Email and Tweets

china.bonding at gmail.com

http://twitter.com/chinabonding

Sunday, March 1, 2009

China Castaway

Piles of clothes appear to be growing from the floor in clusters...shirts, pants, unmentionables. Several old suitcases are opened and placed sporadically around the room. It's a race to see if I can get the clothes into the suitcase before the cat pees in it. It's a race I end up winning for a change.

The planned one week in the US has stretched to six weeks. Now, only dozens of hours left before leaving home, and the ‘to do’ list remains long. Laundry, packing, shopping, errands…saying goodbye. So many action items - loose ends to tie up...but, I’m thinking of a tropical island prison.
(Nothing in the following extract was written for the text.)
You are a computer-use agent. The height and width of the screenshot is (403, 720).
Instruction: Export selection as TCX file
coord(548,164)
Being back in the US long enough to re-establish a routine, comfort and familiarity makes returning to China as foreign as leaving the first time. Leaving a home here, and no home there to land in. Stressful. TV provides a temporary escape from stress of moving preparation. With much to do, I lose myself in sitcoms and movies, crossing off ‘to do’ items during commercials. I’m moved more than usual by Castaway.
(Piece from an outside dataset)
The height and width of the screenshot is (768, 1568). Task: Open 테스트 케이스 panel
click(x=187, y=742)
If you are unfamiliar with this 2000 film, here’s the part I focus on…trapped on the island for four years, until by pure chance, the tide brings him flotsam usable as a ‘sail’. The marooned FedEx hero makes a desperate move to escape his tropical imprisonment. Fashioning a make-shift raft equipped with the newly encountered sail, he shoves off. At a critical juncture, he passes perilously breaking waves, thanks to the new found sail, and heads out to sea. Looking back as his island disappears, he is momentarily nostalgic.

Remarkable. This island was his prison, and yet he looks back on it, at least for the moment, fondly, as he heads into the unknown. Here is an example of the powerful pull of the familiar…that an island prison, remains in some ways, more appealing than setting off into uncertainty.
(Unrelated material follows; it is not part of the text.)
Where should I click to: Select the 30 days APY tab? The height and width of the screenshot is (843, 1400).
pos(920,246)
It’s a touching moment, and I can’t help but think of looking back at my home for the last four years as it begins to fade into the distance. I look back with more than a moments nostalgia…much more. If an island prison evokes a mere moment of sentimentality, how many more such moments will a home full of happy memories provide? Indeed, how are all those moments to be dealt with? I’m moving forward with some trepidation, remembering to breath, because tomorrow the sun will rise…and who knows what the tides in China will bring.